The next step is to decide the level of involvement and intensity of the program. Smaller companies can be restricted in how much time they can dedicate to a wellness program.  They may be unable to invest time in onsite events for their employees, such as health fairs and wellness days. Nevertheless, it is possible to have a low level of involvement and still make an impact. Companies can host smaller events such as annual flu shots, cholesterol readings, and blood drives. Higher levels of involvement are typically seen in larger companies who are able to invest a significant amount of time and money into their wellness programs. These companies often establish relationships with outside vendors to present full day health fairs, as well as holding regular and more comprehensive health screenings in the workplace. In contrast, larger companies are typically able to reward their employees for their participation in health-related activities outside of the workplace, including health-related milestones such as loss of weight or number of non-smoking days.

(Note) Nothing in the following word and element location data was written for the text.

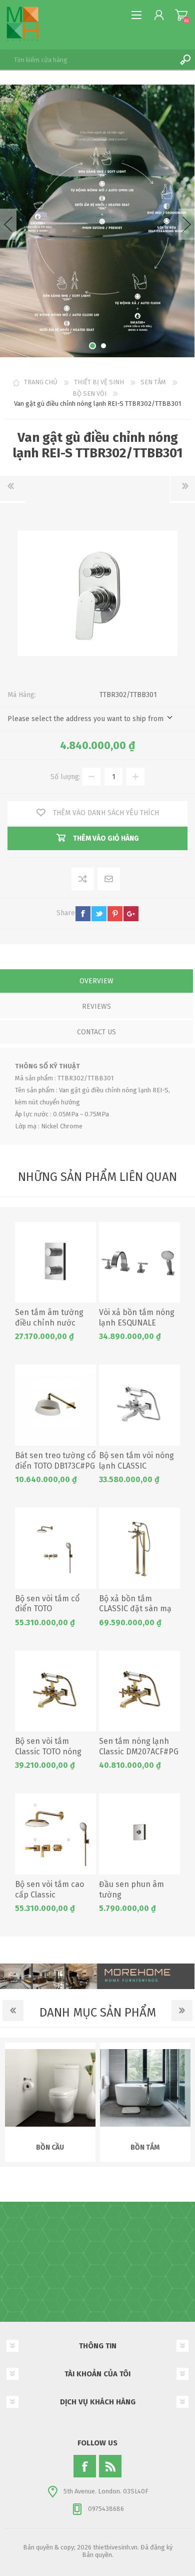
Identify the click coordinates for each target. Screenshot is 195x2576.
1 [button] (92, 345)
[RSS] (110, 2466)
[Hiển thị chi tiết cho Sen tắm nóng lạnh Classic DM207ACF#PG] (139, 1691)
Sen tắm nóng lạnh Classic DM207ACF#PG (138, 1746)
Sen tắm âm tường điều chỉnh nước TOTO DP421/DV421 (49, 1323)
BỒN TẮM (145, 2147)
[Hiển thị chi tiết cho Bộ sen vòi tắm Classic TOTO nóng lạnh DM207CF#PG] (55, 1691)
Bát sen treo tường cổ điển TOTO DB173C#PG (55, 1461)
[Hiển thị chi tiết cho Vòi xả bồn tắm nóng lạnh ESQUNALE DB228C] (139, 1262)
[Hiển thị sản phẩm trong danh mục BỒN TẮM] (145, 2088)
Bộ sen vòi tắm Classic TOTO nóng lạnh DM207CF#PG (48, 1751)
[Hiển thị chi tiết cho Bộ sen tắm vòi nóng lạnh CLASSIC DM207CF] (139, 1405)
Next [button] (186, 224)
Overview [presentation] (97, 981)
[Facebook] (85, 2466)
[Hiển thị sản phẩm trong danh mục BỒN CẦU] (50, 2088)
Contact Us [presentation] (96, 1032)
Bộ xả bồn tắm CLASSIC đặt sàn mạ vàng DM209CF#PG (135, 1609)
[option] (97, 221)
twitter (99, 913)
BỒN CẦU (50, 2147)
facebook (83, 913)
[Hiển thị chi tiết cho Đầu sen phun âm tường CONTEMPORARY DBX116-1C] (139, 1833)
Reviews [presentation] (96, 1006)
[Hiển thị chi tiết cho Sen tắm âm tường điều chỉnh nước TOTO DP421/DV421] (55, 1262)
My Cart (181, 15)
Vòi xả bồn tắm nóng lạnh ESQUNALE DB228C (136, 1323)
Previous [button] (8, 224)
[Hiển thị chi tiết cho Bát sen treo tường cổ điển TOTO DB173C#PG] (55, 1405)
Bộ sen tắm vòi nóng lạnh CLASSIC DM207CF (136, 1466)
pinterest (115, 913)
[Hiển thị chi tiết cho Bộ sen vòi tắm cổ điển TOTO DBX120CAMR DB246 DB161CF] (55, 1548)
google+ (131, 913)
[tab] (96, 982)
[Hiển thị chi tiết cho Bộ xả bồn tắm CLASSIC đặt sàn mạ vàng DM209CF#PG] (139, 1548)
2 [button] (103, 345)
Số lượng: (65, 777)
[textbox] (87, 60)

Implementing a wellness program requires approval from the company’s executives. To get their permission, data is required regarding the potential return on investment as well as the time taken to see this return. Employers need to decide how much they want to contribute and within what budget they need to work. Applying metrics to measure the effectiveness of the program in areas such as absenteeism and employee use of health insurance, helps employers to monitor and track the performance of the program over time. Tracking qualitative data such as the effects of the program on employee morale is a valuable metric which provides more detailed information on employees’ opinions and experiences of the wellness program. Qualitative data can be recorded through focus groups and in-depth interviews with staff.


Rewards are based on the simple principle of positive reinforcement. Rewards increase the likelihood that employees will participate in wellness programs and repeat actions associated with healthy living. if these actions are rewarded. When accessing services such as health care, people tend to use such services reactively, not preventatively. This means that when employees experience health problems, the services needed for them might be greater in the long run, and costlier.  Introducing external rewards such as gifts, discounts on health insurance or monetary awards, encourage employees to engage in preventative health care, reducing these costs.

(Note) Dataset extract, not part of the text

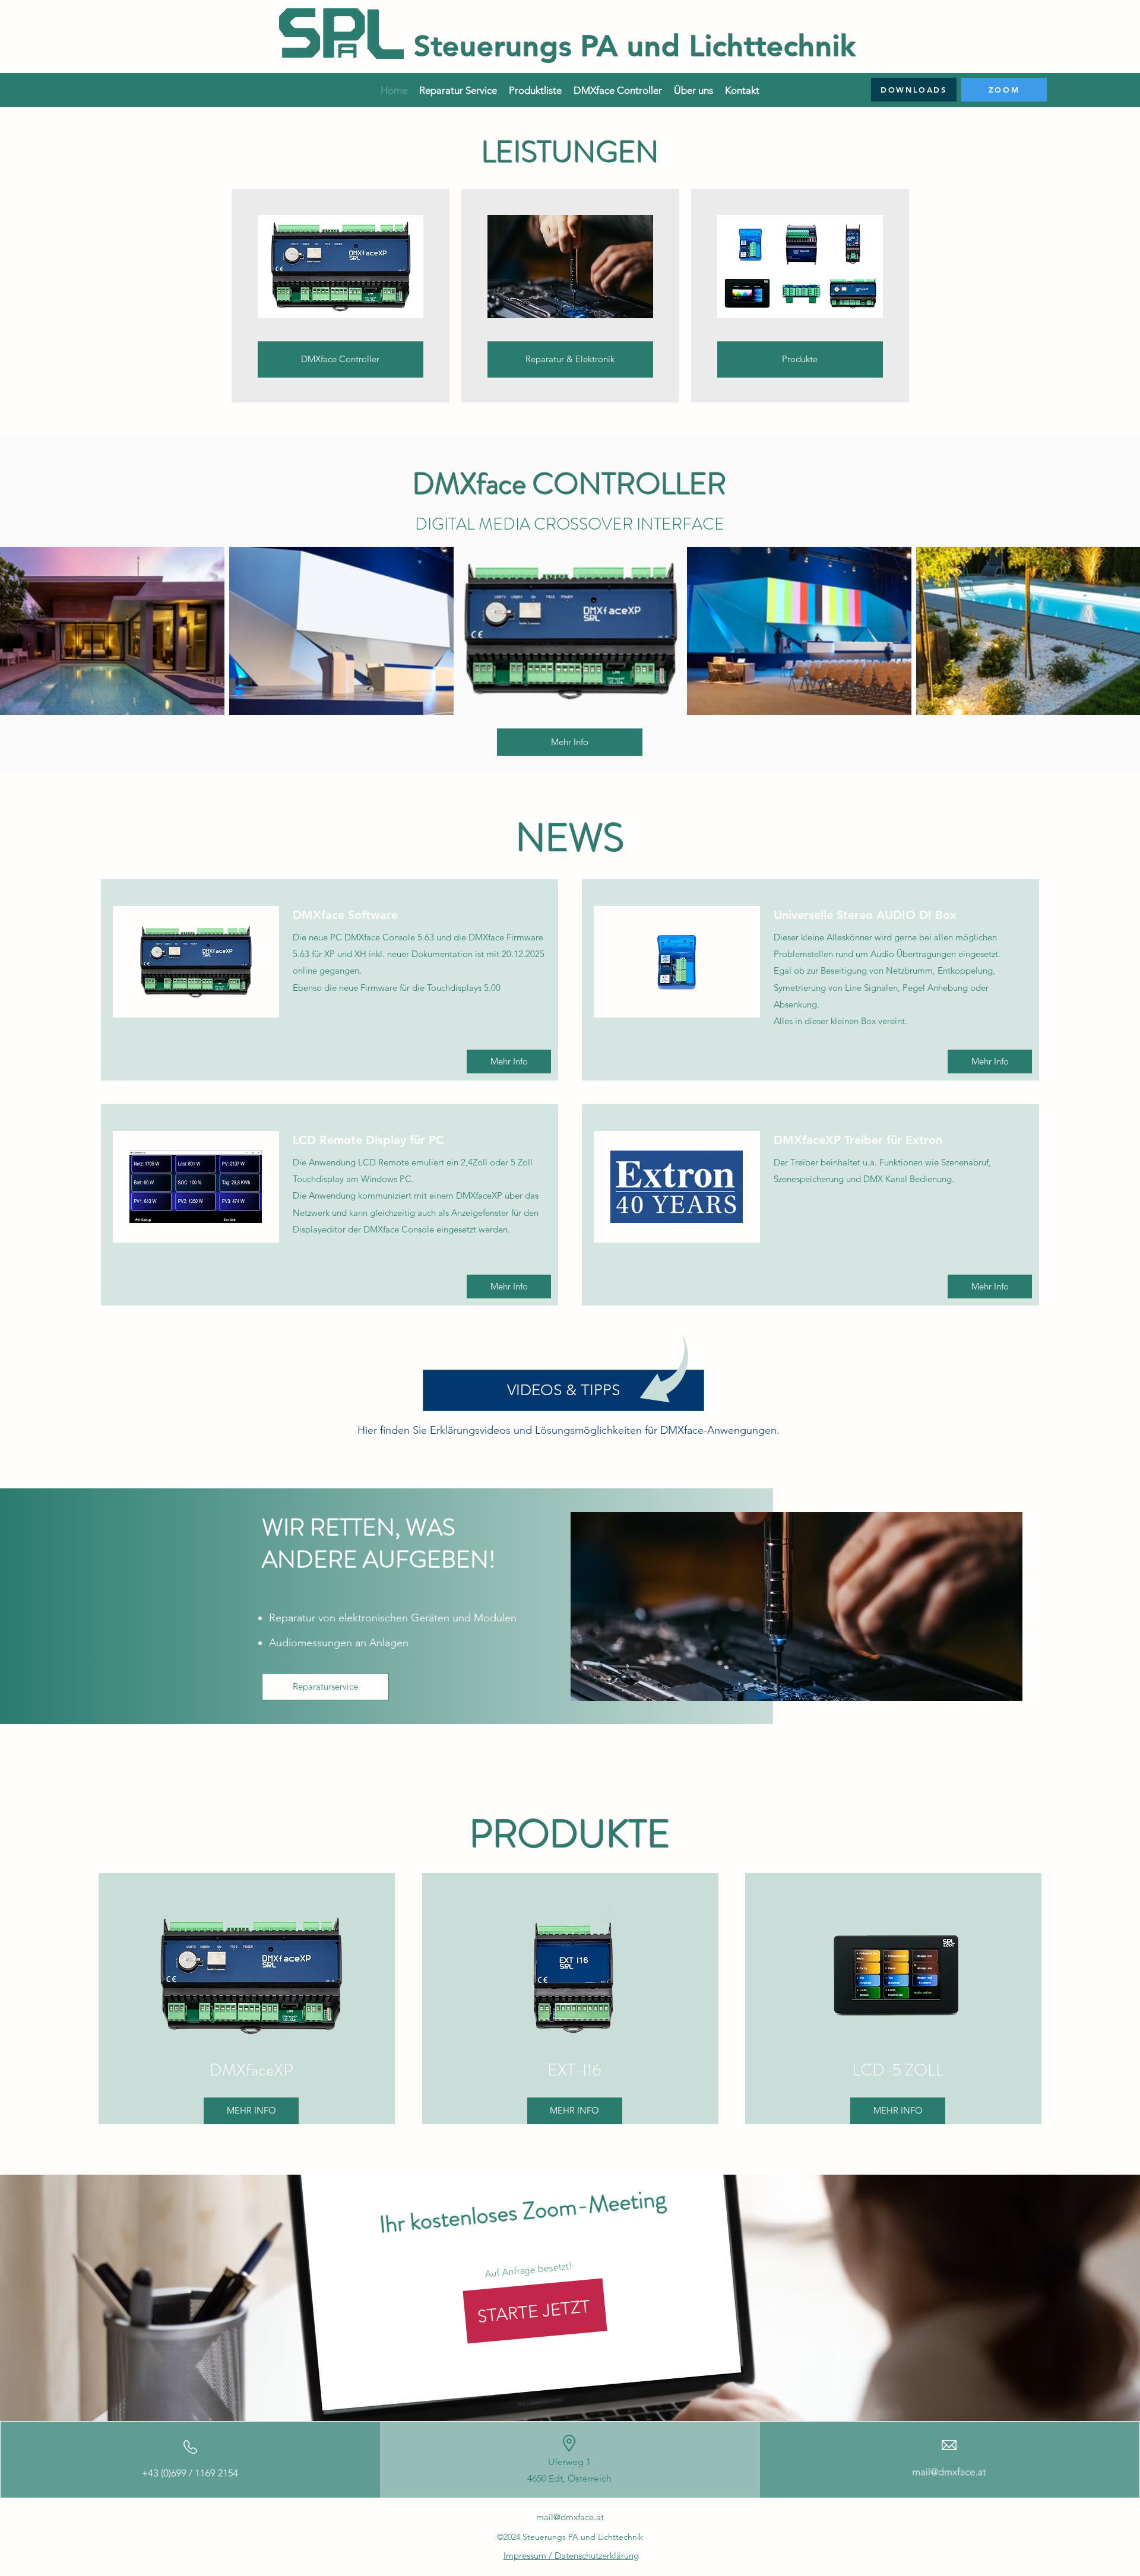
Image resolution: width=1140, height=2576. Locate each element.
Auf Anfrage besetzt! (528, 2270)
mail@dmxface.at (570, 2517)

5.Communicate Policy to employees

Lastly, employers need to communicate the goals of their new program to employees. Presenting the plan to your employees in a clear statement, detailing how the policy would work and the benefits to the employee, increases participation and ROI.

These are just some of the ways in which employers can implement wellness programs, but each program can be tailored to meet the specific needs of employers, the industry and the company budget. No matter how small or comprehensive the program, the benefits to wellness programs are numerous and can greatly reduce an employer’s healthcare cost contributions while improving employees’ mental and physical health.